He went into the bedroom.
A pair of twin beds faced a big dresser with a mirror over it. Photographs of people David didn’t know lined the mirror. A smaller dresser was beside the bed closest to the door, near the closet. A third and yet smaller dresser stood against the wall between the closet door and the entrance door to the bedroom. Each of the dresser tops was covered with stacks of newspapers and magazines. On top of another television set, on a trolley near the windows, there were more stacks of TV Guides. One of the beds, presumably the one his father did not sleep in, was piled high with cartons, envelopes, manila folders, and dirty clothes. At least a dozen pairs of shoes were scattered all over the bedroom floor. Pictures clipped from magazines and newspapers were Scotch-taped to every inch of wall space.
David stood dumbfounded in the middle of the room.
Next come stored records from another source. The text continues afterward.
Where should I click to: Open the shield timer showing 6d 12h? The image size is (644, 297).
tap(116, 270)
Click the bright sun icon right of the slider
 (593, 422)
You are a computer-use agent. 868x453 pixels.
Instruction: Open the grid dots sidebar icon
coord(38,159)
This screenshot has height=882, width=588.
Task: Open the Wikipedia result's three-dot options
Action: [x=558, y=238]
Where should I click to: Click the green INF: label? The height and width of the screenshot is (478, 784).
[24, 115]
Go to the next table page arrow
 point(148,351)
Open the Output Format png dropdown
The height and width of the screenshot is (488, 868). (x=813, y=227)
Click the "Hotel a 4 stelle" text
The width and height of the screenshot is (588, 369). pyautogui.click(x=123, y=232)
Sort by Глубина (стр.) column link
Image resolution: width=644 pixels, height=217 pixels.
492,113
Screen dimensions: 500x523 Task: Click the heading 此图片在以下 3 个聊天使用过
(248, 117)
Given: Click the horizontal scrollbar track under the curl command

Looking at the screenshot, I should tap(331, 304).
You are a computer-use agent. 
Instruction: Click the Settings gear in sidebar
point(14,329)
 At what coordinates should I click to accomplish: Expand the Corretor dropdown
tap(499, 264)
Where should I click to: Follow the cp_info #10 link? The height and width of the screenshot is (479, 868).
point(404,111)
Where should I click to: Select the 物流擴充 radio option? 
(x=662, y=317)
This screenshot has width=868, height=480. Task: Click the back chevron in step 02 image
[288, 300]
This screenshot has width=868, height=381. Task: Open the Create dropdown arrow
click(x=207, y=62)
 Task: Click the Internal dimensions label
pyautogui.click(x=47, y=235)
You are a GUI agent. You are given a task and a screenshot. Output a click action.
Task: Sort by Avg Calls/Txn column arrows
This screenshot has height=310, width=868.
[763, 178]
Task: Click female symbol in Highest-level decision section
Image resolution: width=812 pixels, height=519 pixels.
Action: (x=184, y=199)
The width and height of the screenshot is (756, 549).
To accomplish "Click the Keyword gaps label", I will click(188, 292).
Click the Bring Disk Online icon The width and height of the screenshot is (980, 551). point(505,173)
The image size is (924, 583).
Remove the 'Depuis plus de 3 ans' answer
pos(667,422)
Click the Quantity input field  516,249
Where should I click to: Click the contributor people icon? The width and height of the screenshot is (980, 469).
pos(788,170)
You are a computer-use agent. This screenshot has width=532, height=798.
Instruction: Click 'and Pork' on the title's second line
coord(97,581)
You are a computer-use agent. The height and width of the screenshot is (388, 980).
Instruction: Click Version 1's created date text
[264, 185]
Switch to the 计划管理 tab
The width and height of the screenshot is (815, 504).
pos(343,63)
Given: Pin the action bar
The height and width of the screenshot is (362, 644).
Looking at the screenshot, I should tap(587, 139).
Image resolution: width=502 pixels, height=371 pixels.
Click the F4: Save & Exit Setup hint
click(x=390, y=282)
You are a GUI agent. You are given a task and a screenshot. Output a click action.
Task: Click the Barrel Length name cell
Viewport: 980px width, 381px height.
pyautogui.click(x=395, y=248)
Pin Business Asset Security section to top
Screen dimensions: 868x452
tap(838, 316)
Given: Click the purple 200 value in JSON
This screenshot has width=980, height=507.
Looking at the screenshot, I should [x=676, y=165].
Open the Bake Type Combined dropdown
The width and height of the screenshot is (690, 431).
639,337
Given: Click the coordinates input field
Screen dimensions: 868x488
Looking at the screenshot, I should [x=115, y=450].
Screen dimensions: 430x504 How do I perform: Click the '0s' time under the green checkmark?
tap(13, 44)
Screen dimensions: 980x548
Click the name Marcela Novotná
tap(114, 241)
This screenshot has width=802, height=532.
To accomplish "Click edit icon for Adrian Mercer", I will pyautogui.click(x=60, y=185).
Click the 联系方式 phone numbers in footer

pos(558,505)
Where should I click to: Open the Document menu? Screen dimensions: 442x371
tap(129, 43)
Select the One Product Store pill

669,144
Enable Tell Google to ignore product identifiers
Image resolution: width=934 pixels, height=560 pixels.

He was closest to the big dresser, so he tried that one first. The top drawer was full of his father’s socks, handkerchiefs, undershorts, and undershirts. The second drawer contained his shirts and sweaters. David opened the third drawer. It was full of bank statements still in their envelopes and rubber-banded together. Under each rubber band was a hand-lettered slip of paper identifying the year in which his father had received the statements. Even at a glance, David saw that some of the statements went back ten years. Didn’t he ever throw anything away? The bottom drawer of the dresser contained bills and receipts for all the businesses his father had opened and closed, evidence of his failures, each marked with the name of the business and the years through which it had struggled for survival. I’m looking at the history of his life, David thought, and suddenly felt like an intruder.
He was here to find a duplicate tax form.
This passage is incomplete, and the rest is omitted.